In the data below, the copy begins at the line containing "Screen dimensions: 1178x851" and runs through the last line; repeat those lines exactly, minus the pictures.
─── Records to process
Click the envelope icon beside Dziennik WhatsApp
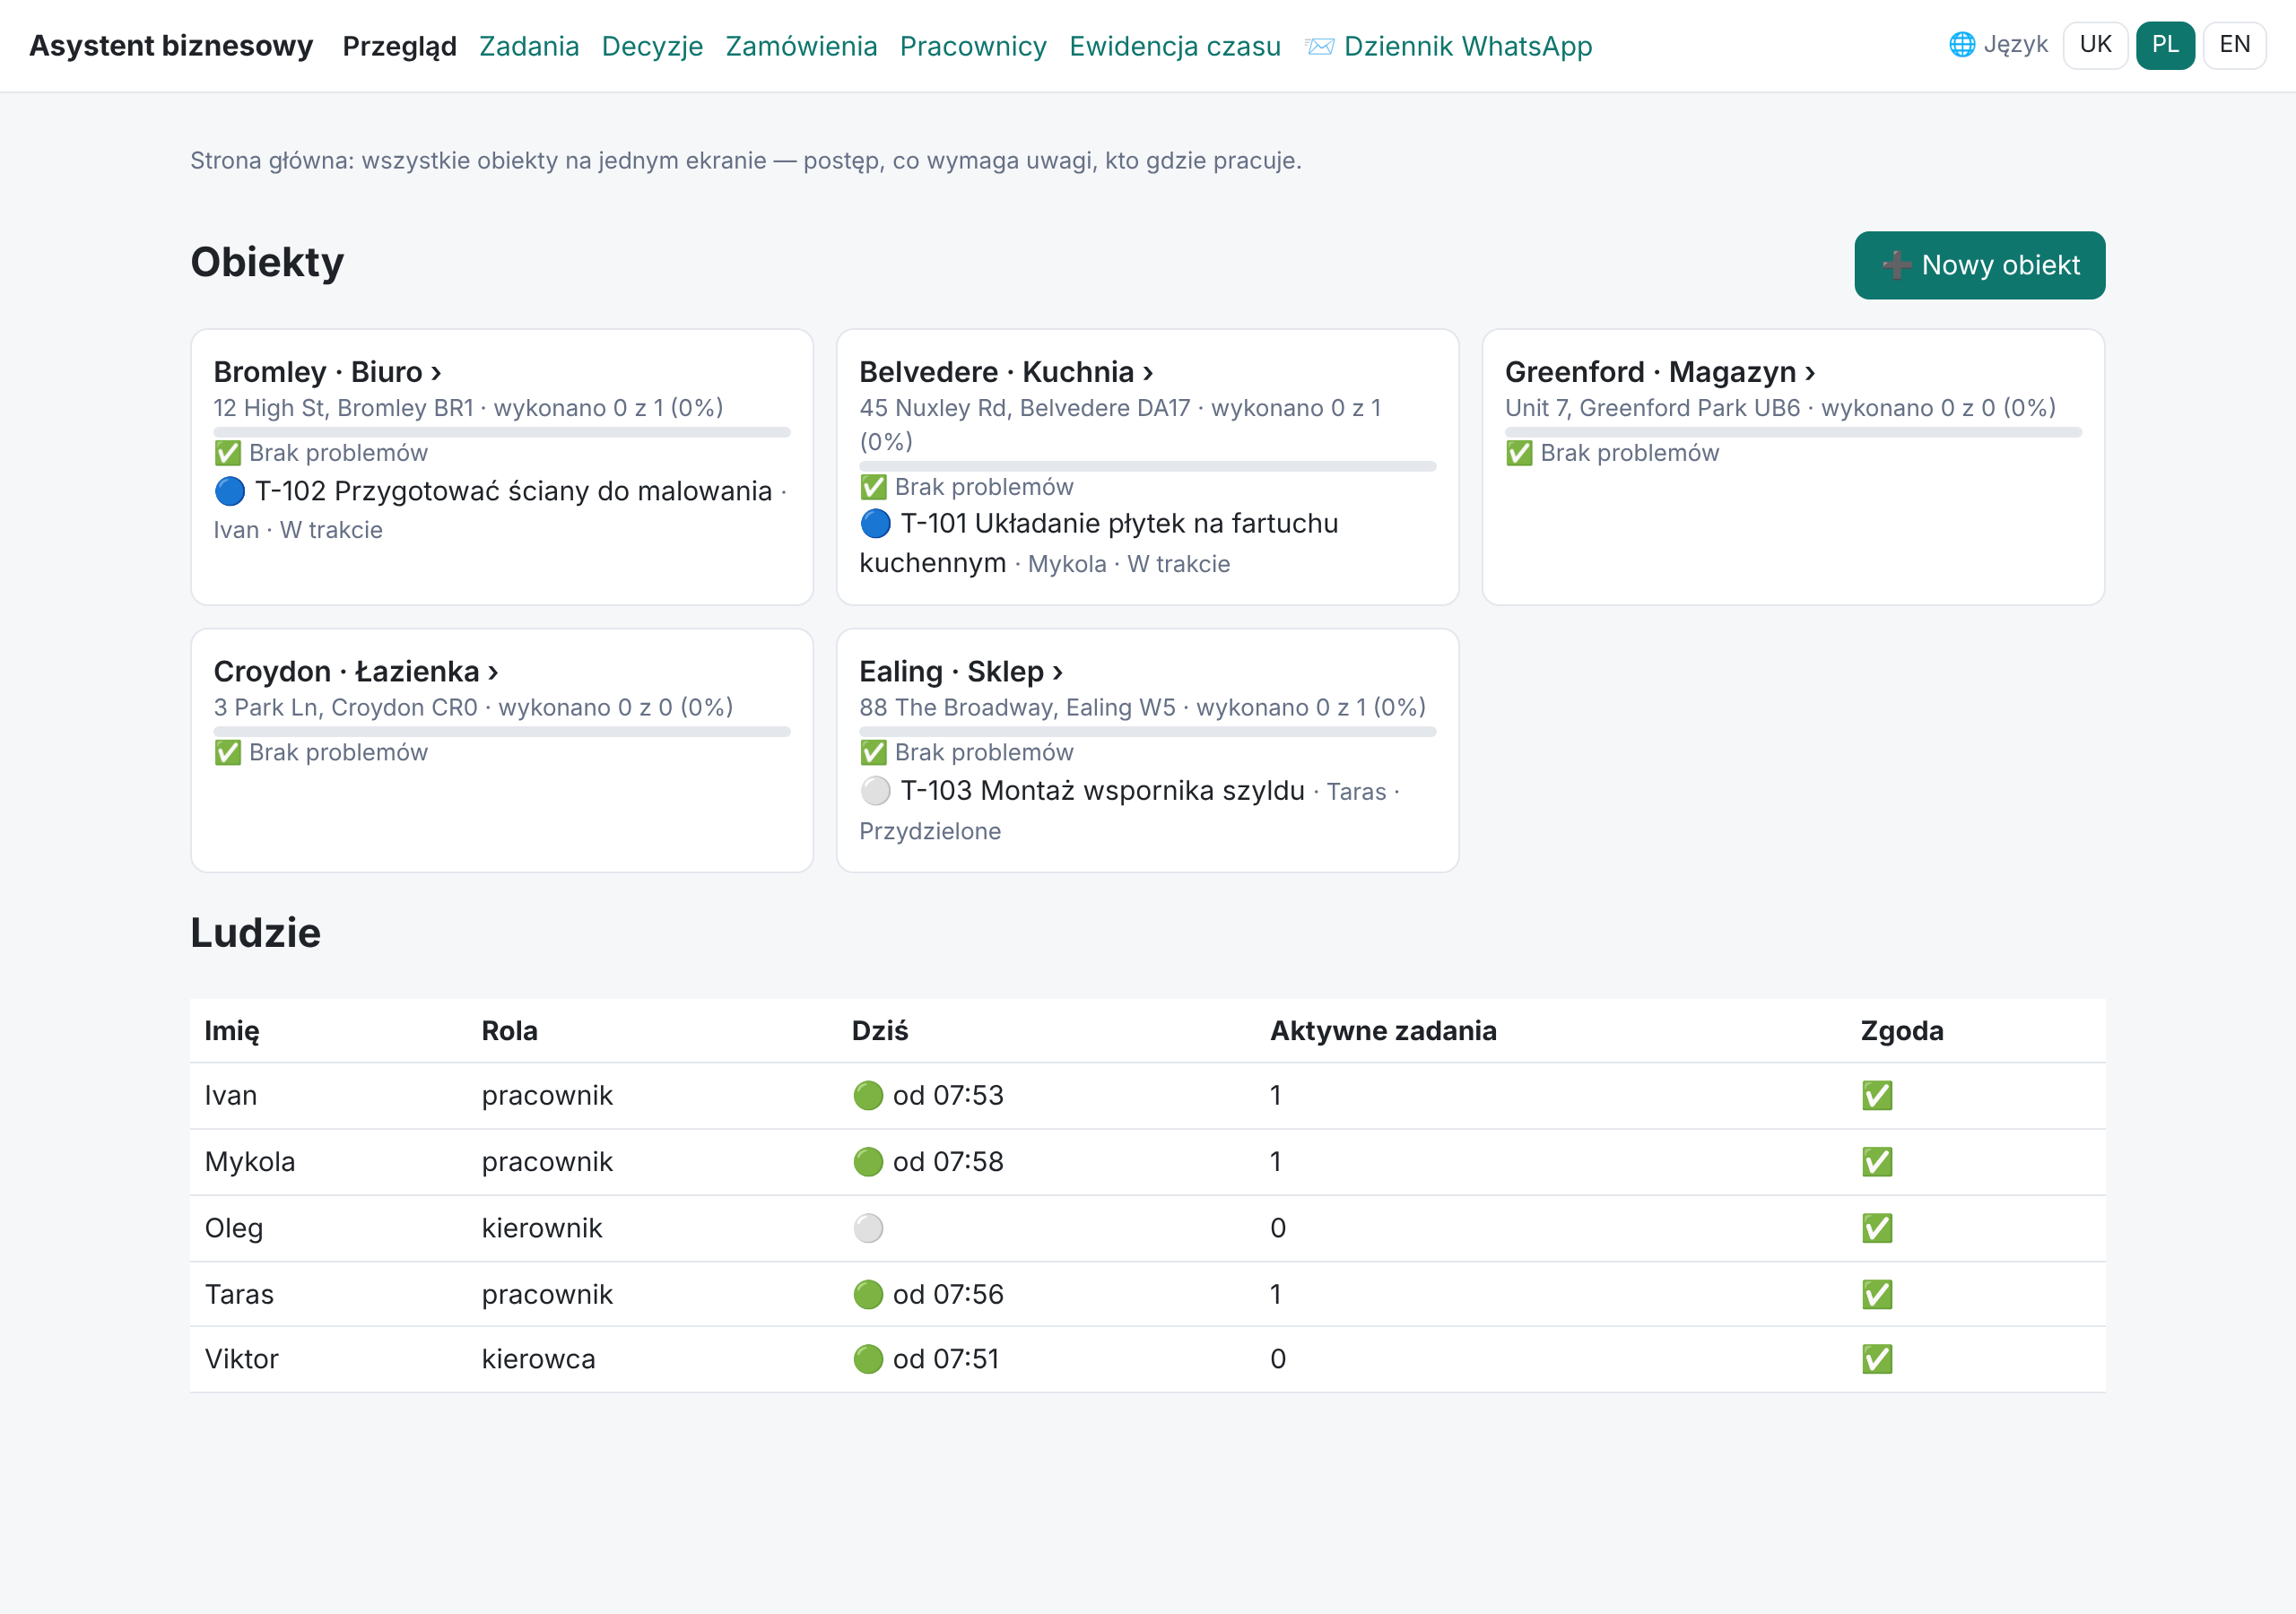(1320, 47)
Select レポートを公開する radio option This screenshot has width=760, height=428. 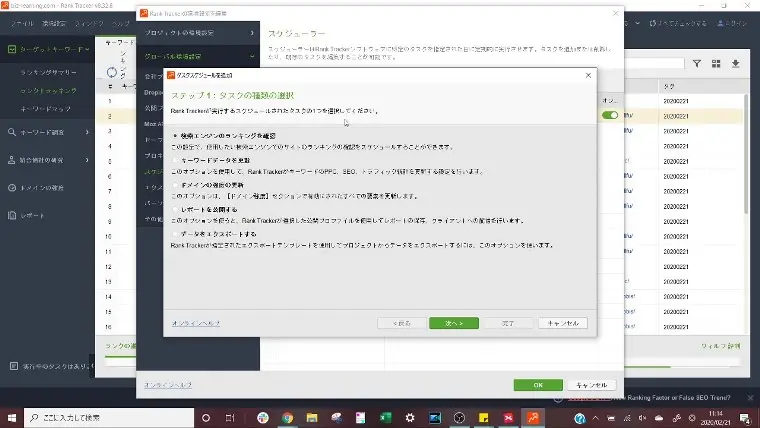(176, 209)
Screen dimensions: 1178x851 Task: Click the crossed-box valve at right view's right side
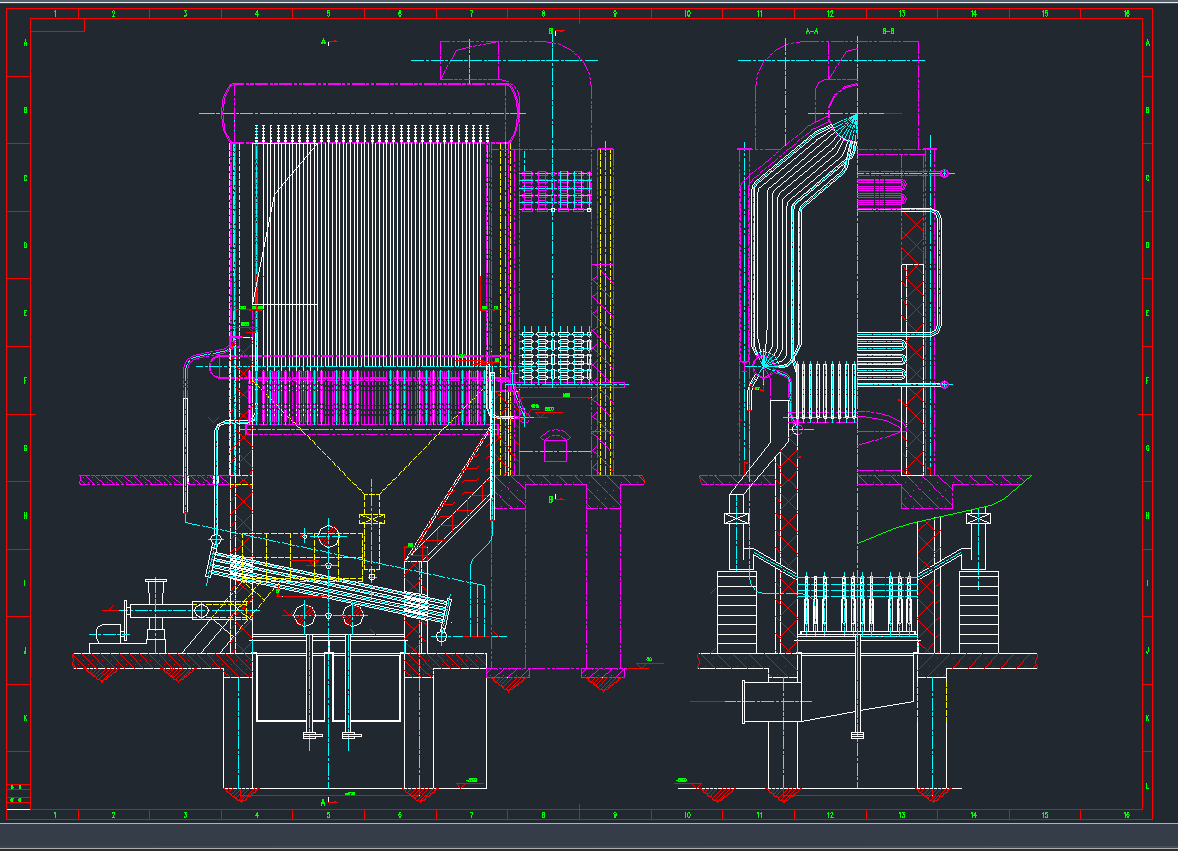point(977,518)
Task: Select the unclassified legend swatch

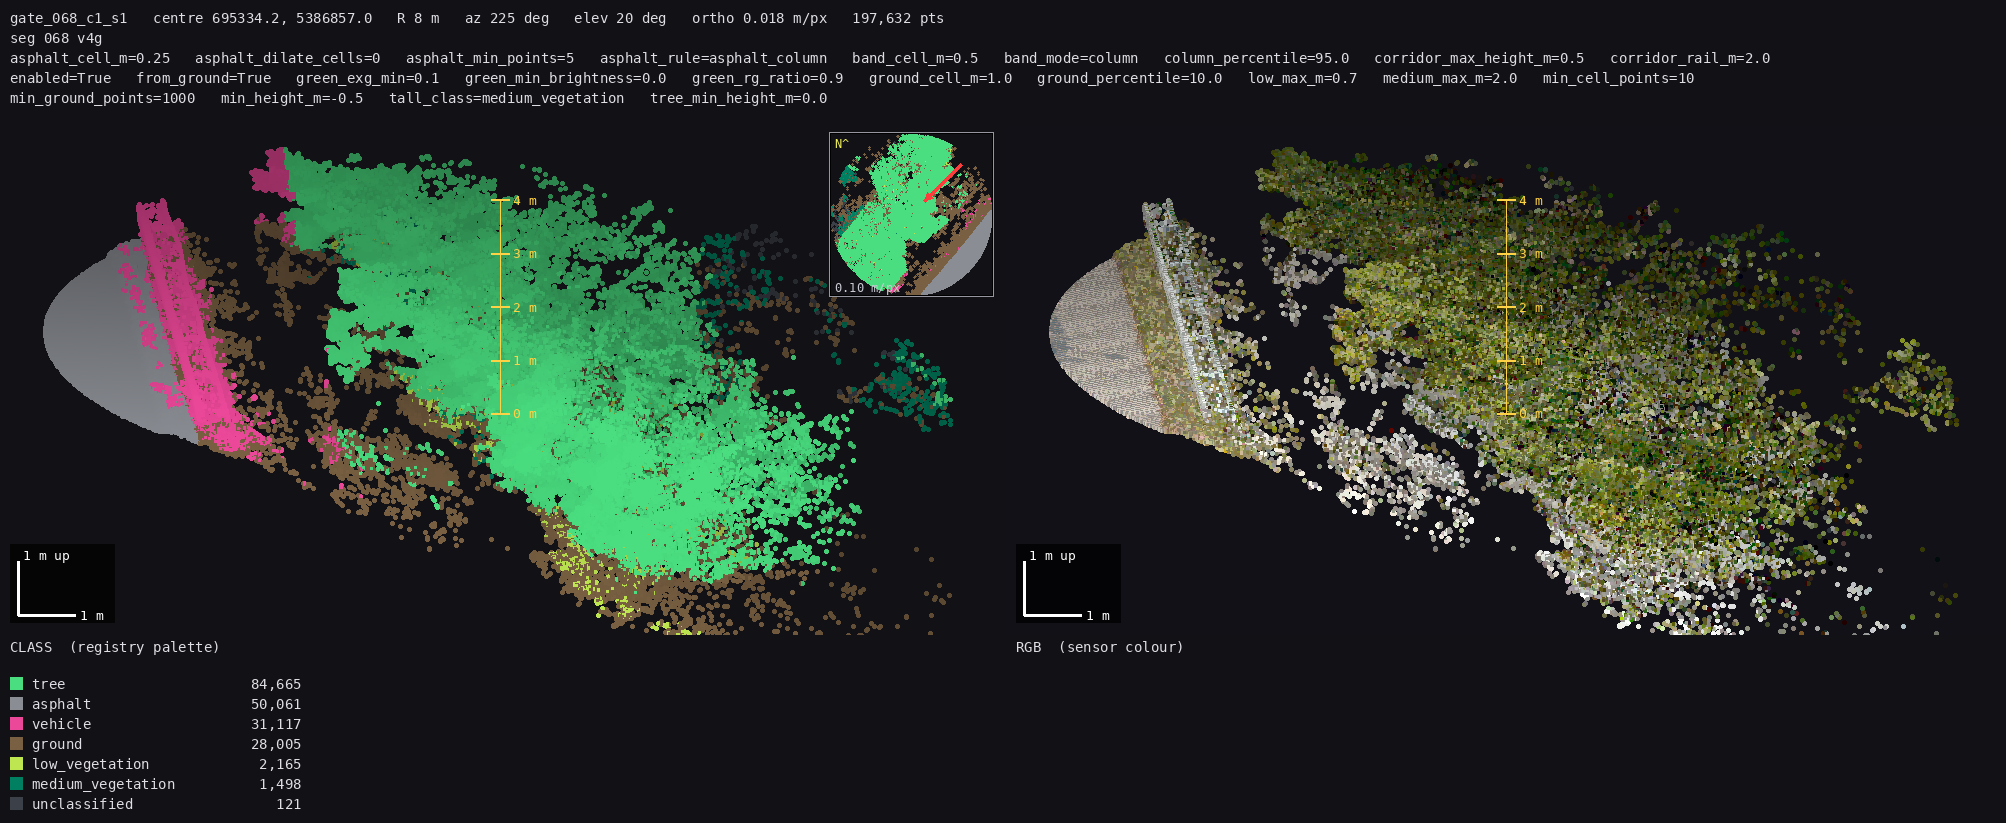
──────
Exercise response –
Screen dimensions: 1178x851 Task: Click the crossed-box valve at right view's right side
point(977,518)
Task: Select the unclassified legend swatch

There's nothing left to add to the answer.